In the wake of a Russian hack on giant meatpacker JBS, U.S. policymakers have argued that we must shore up the nation’s cyber-defenses in order to protect the food supply from future attacks. Unfortunately, public discussion has missed the mark by focusing far too narrowly on mere supply chain issues: however nefarious, the JBS hack exposes wider concerns ranging from food justice to animal rights to public health to the environment and climate change. It is highly ironic, and that is putting it mildly, that it has taken Russian cyber-crime to highlight such systemic and underlying problems, yet perhaps such high-profile incidents might succeed in prompting long-overdue debate.
JBS is hardly a bit player: the behemoth is the largest cattle processing firm in the U.S., accounting for nearly a quarter of the market. The corporation is responsible for about a fifth of American pork capacity, and sells beef through major retailers such as Costco. A JBS subsidiary, meanwhile, holds a majority interest in the nation’s second largest poultry company. Growing from a purely Brazilian cattle company to the world’s largest meat supplier, JBS owns facilities in 20 countries and exports to more than 50. The firm is Australia’s largest meat and food processor, and within the country the company markets beef, lamb and pork. Notoriously corrupt, JBS has been caught up in labor disputes within Brazil, and has been accused of violating human rights in the Amazon rainforest.

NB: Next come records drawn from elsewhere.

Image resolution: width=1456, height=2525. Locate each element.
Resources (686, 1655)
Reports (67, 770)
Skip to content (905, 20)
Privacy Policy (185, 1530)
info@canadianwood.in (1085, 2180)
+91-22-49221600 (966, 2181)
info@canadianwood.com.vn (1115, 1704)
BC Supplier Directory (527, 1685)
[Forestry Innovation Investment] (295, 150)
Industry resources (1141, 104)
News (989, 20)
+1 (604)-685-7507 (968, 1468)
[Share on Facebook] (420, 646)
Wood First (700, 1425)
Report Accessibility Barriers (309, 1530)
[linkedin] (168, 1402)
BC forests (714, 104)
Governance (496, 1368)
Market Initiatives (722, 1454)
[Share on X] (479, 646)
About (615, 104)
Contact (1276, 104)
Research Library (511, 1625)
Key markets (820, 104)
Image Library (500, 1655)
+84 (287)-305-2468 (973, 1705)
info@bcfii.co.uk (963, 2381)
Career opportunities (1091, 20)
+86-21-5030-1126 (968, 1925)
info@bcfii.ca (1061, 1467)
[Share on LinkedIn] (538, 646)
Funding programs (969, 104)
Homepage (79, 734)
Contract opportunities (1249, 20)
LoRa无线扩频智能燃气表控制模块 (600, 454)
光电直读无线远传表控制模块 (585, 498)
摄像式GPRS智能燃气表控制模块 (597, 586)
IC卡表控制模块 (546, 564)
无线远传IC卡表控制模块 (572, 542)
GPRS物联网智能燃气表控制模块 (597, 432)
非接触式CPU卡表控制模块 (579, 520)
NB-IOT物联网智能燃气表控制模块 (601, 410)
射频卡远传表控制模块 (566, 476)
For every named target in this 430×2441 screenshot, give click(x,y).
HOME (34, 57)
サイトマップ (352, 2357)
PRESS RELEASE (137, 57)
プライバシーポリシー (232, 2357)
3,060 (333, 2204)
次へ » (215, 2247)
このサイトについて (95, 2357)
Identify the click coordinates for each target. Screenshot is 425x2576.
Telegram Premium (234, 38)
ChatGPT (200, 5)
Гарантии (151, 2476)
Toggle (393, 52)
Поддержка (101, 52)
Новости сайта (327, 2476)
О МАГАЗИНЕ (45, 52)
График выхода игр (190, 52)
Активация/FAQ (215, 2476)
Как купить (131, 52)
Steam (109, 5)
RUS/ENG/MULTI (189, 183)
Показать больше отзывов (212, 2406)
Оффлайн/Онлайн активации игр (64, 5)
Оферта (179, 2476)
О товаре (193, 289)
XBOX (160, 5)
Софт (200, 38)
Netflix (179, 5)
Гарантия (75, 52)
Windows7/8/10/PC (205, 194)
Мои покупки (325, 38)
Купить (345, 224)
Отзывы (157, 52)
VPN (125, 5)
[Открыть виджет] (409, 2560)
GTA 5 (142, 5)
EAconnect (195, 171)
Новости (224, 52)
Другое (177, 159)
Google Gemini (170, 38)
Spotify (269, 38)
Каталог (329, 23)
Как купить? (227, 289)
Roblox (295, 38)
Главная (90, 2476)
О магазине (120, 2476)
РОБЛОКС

Intersection of Climate Change, Animal Rights and Public Health
Moreover, the company has a questionable environmental record: as I reported in a previous online article, JBS has been linked to illegal logging. Under the right-wing presidency of Jair Bolsonaro, Brazilian deforestation in the rainforest has surged, and beef from farmers accused of such illegal deforestation continues to make its way into global supply chains, including those serving JBS. Indeed, within the Brazilian beef industry, the corporation is responsible for the largest share of CO2 emissions caused by deforestation.
Even before the emergence of COVID-19, JBS was targeted by animal rights activists, though the pandemic has certainly added a new twist when it comes to debates over food safety and public health. In Colorado, for instance, a union representing meat-packing workers at a JBS plant staged a protest after six workers died and hundreds more were infected by COVID. Though the Occupational Safety and Health Administration (or OSHA) fined the company, the union argued that a mere $15,615 penalty was “insulting” and the federal government should have fined the company more for its failure to ensure proper working conditions.
In Utah, meanwhile, demonstrators protested JBS’s inhumane treatment of both workers and animals. Amidst concerns over zoonotic disease and spillover pathogens, activists pointed out that no one has ever caught a virus from a soybean or broccoli. PETA (or People for the Ethical Treatment of Animals) has noted that meat-processing facilities act as a breeding ground for deadly disease. In addition to COVID-19, which may have originated in a Chinese “wet market” full of live and dead animals, other diseases such as swine flu and influenza have been linked to factory farms or traced back to chickens. In tandem with such concerns, PETA has offered to help defray the cost of retraining JBS employees, in an effort to promote vegan meat production.
From Animal Rights Hackers to Russian Cyber-Criminals
Other forms of protest against food giants have taken on a more subversive quality. Back in 2013, for example, animal rights activists hacked the website of America’s largest foie gras producer, Hudson Valley Foie Gras, and later published the names and e-mails of customers who had purchased duck products from the company. Campaigners charge that foie gras is a cruelly-produced “gourmet” delicacy resulting from the force-feeding of young ducks or geese which makes the animals’ livers swell. The hackers, who timed their attack to coincide with Earth Day, accused the firm of torturing birds while polluting the earth.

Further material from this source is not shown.